IndexError: index 0 is out of bounds for axis 0 with size 0 #8

skuma307 · 2023-05-05T05:39:34Z

Hi, thanks for the great work in the open-source space. I am facing the below error:
index = faiss.IndexFlatL2(len(embeddings[0])) IndexError: index 0 is out of bounds for axis 0 with size 0

The faiss index is empty. There are no embeddings?

Can you help me debug this?

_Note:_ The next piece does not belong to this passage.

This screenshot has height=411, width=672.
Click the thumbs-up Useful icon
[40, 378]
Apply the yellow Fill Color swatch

I really appreciate any help you can provide.

The text was updated successfully, but these errors were encountered:

kamil-kaczmarek · 2023-05-06T18:46:39Z

Hi @skuma307 thanks for reaching out.

Let me ask two quick questions:

Can you point me to code in the example?
Please paste full stack trace for better context.

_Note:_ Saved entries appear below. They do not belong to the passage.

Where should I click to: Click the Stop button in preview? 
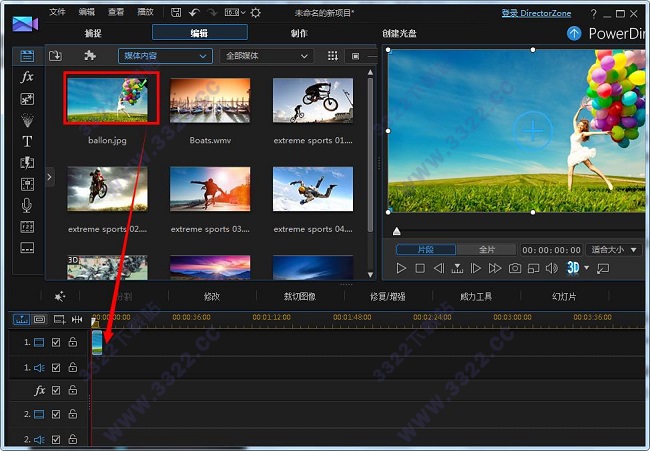click(x=420, y=268)
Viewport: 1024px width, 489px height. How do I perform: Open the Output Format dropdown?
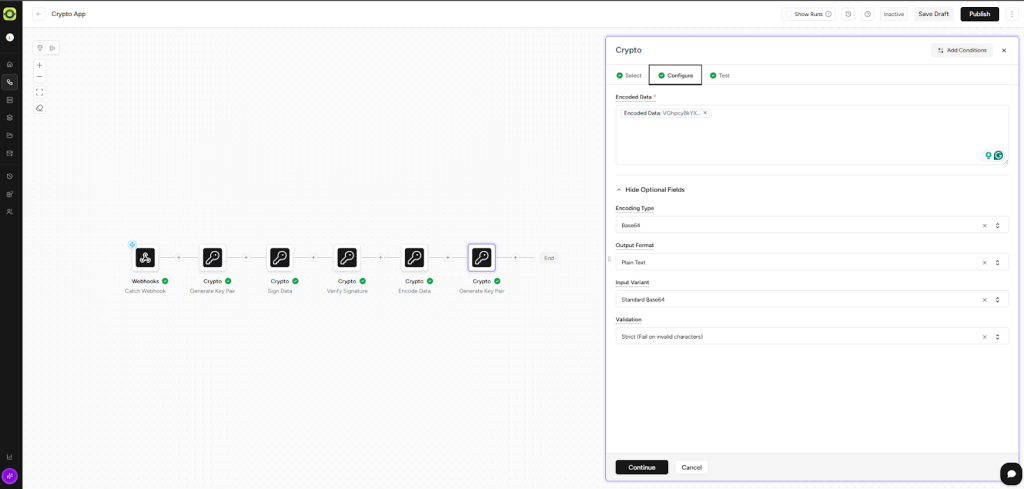800,263
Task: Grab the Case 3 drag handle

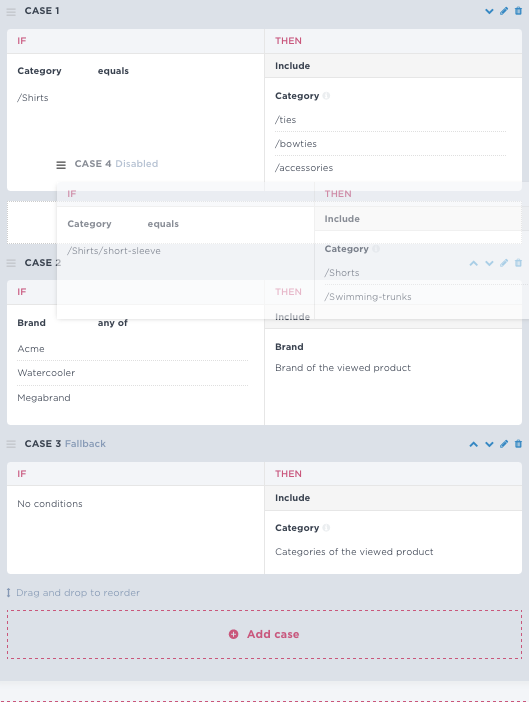Action: tap(11, 444)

skuma307 · 2023-05-08T04:26:03Z

Thanks for your reply @kamil-kaczmarek ! I am using below code base:
`import time

import numpy as np
import ray
from langchain.document_loaders import ReadTheDocsLoader
from langchain.text_splitter import RecursiveCharacterTextSplitter
from langchain.vectorstores import FAISS

from embeddings import LocalHuggingFaceEmbeddings

To download the files locally for processing, here's the command line

wget -e robots=off --recursive --no-clobber --page-requisites --html-extension \

--convert-links --restrict-file-names=windows \

--domains docs.ray.io --no-parent https://docs.ray.io/en/master/

FAISS_INDEX_PATH = "faiss_index_fast"
db_shards = 8

loader = ReadTheDocsLoader("docs.ray.io/en/master/")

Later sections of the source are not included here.